# STORED DATA
Start of Block

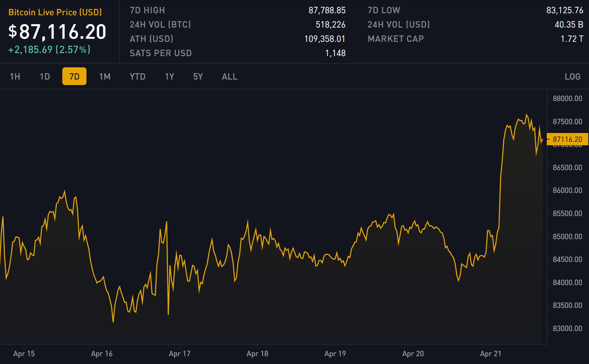Click the SATS PER USD value 1,148
This screenshot has height=364, width=589.
coord(335,53)
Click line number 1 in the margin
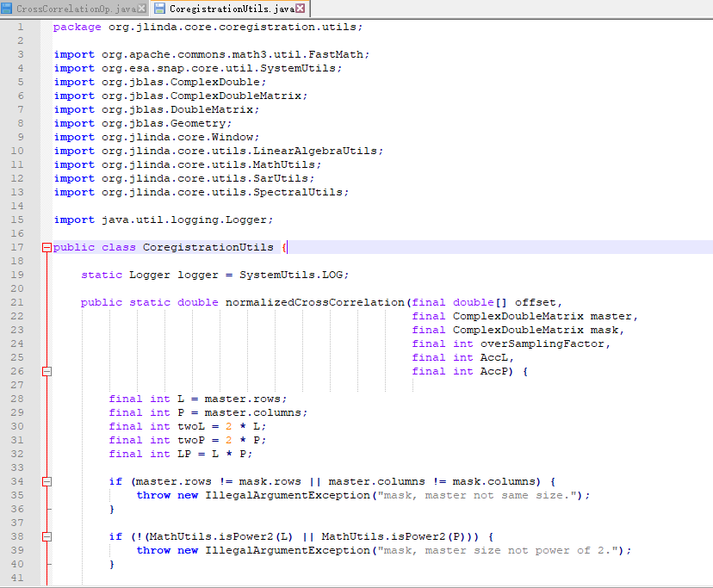 [20, 27]
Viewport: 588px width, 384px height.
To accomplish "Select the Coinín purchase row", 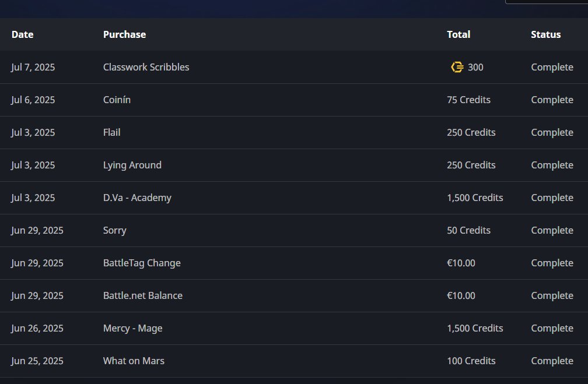I will tap(117, 100).
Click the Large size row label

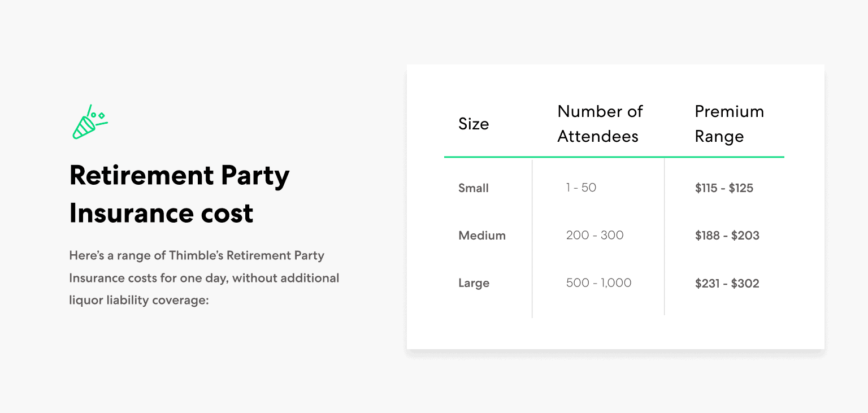pos(474,283)
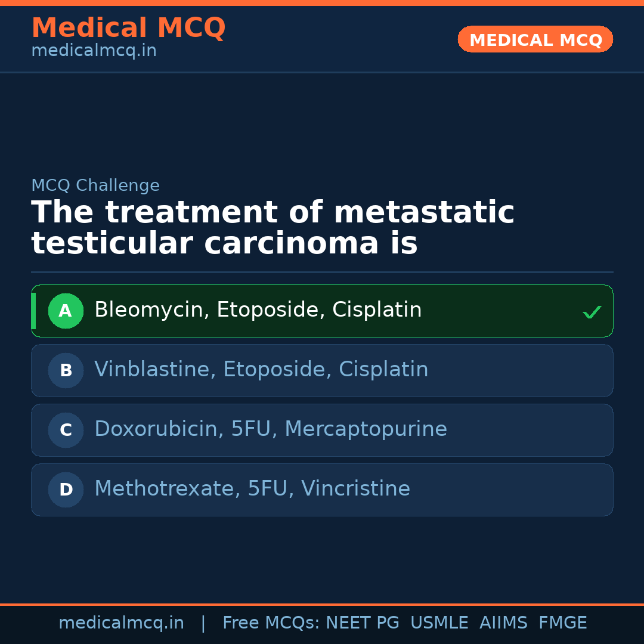This screenshot has height=644, width=644.
Task: Click AIIMS in the footer
Action: coord(503,623)
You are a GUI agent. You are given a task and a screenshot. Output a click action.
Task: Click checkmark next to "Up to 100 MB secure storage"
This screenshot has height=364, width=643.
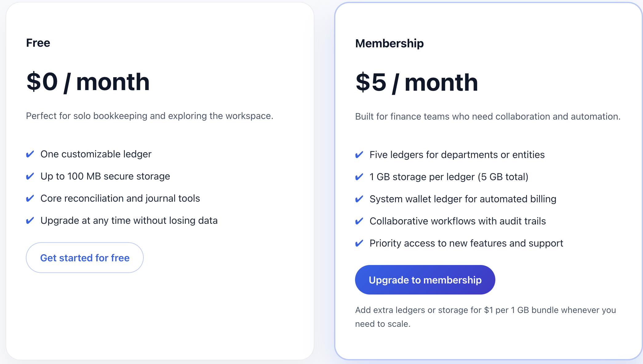click(30, 176)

End of Block

# YOUR TASK
Take the line containing "Click the Large size row label" and every line after it up to the end of the entries, and quote them exactly. Both ends count; the pictures do not.

# EXERCISE RESPONSE
Click the Large size row label

pos(474,283)
This screenshot has height=644, width=644.
Task: Click AIIMS in the footer
Action: coord(503,623)
You are a GUI agent. You are given a task and a screenshot. Output a click action.
Task: Click checkmark next to "Up to 100 MB secure storage"
This screenshot has height=364, width=643.
click(30, 176)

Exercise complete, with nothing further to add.